Items from a dataset
--------------------------------
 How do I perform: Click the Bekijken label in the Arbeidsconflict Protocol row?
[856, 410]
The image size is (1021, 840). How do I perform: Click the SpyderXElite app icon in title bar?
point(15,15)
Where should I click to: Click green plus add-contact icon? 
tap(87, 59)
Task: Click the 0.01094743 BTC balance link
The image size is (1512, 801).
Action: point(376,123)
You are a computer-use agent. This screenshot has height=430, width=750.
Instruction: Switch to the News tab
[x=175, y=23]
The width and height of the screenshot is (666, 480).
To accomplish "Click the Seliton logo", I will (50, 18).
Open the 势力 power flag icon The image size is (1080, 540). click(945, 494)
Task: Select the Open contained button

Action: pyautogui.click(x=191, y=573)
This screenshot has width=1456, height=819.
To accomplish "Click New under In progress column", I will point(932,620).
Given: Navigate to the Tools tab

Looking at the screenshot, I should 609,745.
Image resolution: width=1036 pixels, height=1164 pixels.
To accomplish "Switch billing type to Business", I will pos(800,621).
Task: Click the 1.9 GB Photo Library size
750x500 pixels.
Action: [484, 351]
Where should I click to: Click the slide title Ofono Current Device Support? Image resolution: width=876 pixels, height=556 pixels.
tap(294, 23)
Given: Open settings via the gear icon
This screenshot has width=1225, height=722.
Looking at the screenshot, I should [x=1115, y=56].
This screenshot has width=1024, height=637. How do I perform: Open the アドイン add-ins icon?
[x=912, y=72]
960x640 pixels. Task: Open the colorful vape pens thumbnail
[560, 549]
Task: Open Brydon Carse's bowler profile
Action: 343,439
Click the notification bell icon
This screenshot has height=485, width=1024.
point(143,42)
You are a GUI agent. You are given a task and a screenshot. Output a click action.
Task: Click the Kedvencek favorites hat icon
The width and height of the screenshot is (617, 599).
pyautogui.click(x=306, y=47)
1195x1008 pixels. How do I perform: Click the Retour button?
--------------------------------
WHAT YOU SHOULD DO = Print all of the entries exactly as they appear.

WRITTEN ANSWER =
 How do I perform: Click the Bekijken label in the Arbeidsconflict Protocol row?
[856, 410]
The image size is (1021, 840). How do I perform: Click the SpyderXElite app icon in title bar?
point(15,15)
Where should I click to: Click green plus add-contact icon? 
tap(87, 59)
Task: Click the 0.01094743 BTC balance link
The image size is (1512, 801).
Action: point(376,123)
You are a computer-use agent. This screenshot has height=430, width=750.
Instruction: Switch to the News tab
[x=175, y=23]
The width and height of the screenshot is (666, 480).
To accomplish "Click the Seliton logo", I will (50, 18).
Open the 势力 power flag icon The image size is (1080, 540). click(945, 494)
Task: Select the Open contained button

Action: pyautogui.click(x=191, y=573)
This screenshot has width=1456, height=819.
To accomplish "Click New under In progress column", I will point(932,620).
Given: Navigate to the Tools tab

Looking at the screenshot, I should 609,745.
Image resolution: width=1036 pixels, height=1164 pixels.
To accomplish "Switch billing type to Business", I will pos(800,621).
Task: Click the 1.9 GB Photo Library size
750x500 pixels.
Action: [484, 351]
Where should I click to: Click the slide title Ofono Current Device Support? Image resolution: width=876 pixels, height=556 pixels.
tap(294, 23)
Given: Open settings via the gear icon
This screenshot has width=1225, height=722.
Looking at the screenshot, I should [x=1115, y=56].
This screenshot has width=1024, height=637. How do I perform: Open the アドイン add-ins icon?
[x=912, y=72]
960x640 pixels. Task: Open the colorful vape pens thumbnail
[560, 549]
Task: Open Brydon Carse's bowler profile
Action: 343,439
Click the notification bell icon
This screenshot has height=485, width=1024.
point(143,42)
You are a GUI agent. You are given a task and a screenshot. Output a click action.
Task: Click the Kedvencek favorites hat icon
The width and height of the screenshot is (617, 599).
pyautogui.click(x=306, y=47)
1195x1008 pixels. How do I perform: Click the Retour button?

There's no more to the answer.